Navigation par tag, pub moins intrusive et mise en avant de la vidéo... Eric Leclerc, le directeur du numérique du quotidien, dévoile les ingrédients majeurs de sa nouvelle mouture Web.

Le site du Parisien a fait peau neuve le 14 juin. Il s'offre une nouvelle interface épurée qui se veut en ligne avec des comportements de consommation de l'information qui ont bien évolué en l'espace de quatre ans, date de la dernière refonte.

Clé de voûte de la nouvelle expérience utilisateur, un système de navigation par tag et par thème fait son apparition. "Faire disparaître la sacro-sainte barre de navigation par rubriques n'a pas été une mince affaire mais c'était nécessaire pour encourager à la découverte et l'exploration", défend le directeur du numérique du quotidien francilien, Eric Leclerc.

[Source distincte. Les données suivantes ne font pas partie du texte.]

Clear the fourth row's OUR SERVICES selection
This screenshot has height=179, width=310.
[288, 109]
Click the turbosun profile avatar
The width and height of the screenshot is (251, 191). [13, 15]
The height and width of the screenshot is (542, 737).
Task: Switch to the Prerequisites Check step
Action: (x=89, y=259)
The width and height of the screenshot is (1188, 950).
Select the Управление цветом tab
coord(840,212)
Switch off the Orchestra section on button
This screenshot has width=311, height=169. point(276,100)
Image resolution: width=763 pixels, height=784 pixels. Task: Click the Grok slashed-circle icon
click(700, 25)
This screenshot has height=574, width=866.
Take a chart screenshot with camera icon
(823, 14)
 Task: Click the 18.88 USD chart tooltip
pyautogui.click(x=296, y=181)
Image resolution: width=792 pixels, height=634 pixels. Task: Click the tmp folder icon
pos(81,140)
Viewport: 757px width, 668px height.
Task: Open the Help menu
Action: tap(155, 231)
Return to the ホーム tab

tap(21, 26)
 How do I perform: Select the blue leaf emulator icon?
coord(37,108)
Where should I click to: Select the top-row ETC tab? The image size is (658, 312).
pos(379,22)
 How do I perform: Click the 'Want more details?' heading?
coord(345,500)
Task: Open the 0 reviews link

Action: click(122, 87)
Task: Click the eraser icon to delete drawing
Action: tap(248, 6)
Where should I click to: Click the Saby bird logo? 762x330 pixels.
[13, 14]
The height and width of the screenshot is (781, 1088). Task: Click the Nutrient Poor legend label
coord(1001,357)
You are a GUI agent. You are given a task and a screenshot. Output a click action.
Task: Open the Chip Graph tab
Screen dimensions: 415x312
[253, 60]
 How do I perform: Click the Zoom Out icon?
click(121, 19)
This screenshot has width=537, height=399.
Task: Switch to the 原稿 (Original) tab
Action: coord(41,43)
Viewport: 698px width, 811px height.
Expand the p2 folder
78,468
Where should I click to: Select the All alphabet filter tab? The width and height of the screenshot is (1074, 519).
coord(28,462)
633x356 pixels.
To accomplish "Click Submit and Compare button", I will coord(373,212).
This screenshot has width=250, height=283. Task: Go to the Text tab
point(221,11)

Une volonté conséquence de la volatilité de l'audience du site, qui provient à 80% des réseaux sociaux et de Google, atterrit directement sur les pages articles… et repart quasiment aussi tôt. "On veut mieux valoriser l'énorme travail fourni par nos 340 journalistes auprès d'une audience qui ne connait pas toujours bien Le Parisien et picore des articles sur notre site", confie Eric Leclerc.

Première en Europe, le site embarque une carte de la circulation en temps réel en Ile-de-France, générée par la filiale de Google, Waze

 

Média de proximité, Le Parisien veut également jouer la carte du "serviciel". Première en Europe, le site embarque une carte de la circulation en temps réel en Ile de France, générée par la filiale de Google, Waze.

Plus clair et plus ergonomique, le site aux 6 millions de lecteurs sur desktop se veut également moins intrusif côté publicité. "C'était l'autre gros chantier, à l'heure des adblockers. Les publicités sont aussi nombreuses que dans l'ancienne version mais mieux intégrées, dans le fil des articles notamment", précise Eric Leclerc. Exit le format un peu vieillot du pavé "300 par 250" situé à droite des articles. De quoi rendre l'ensemble plus aéré.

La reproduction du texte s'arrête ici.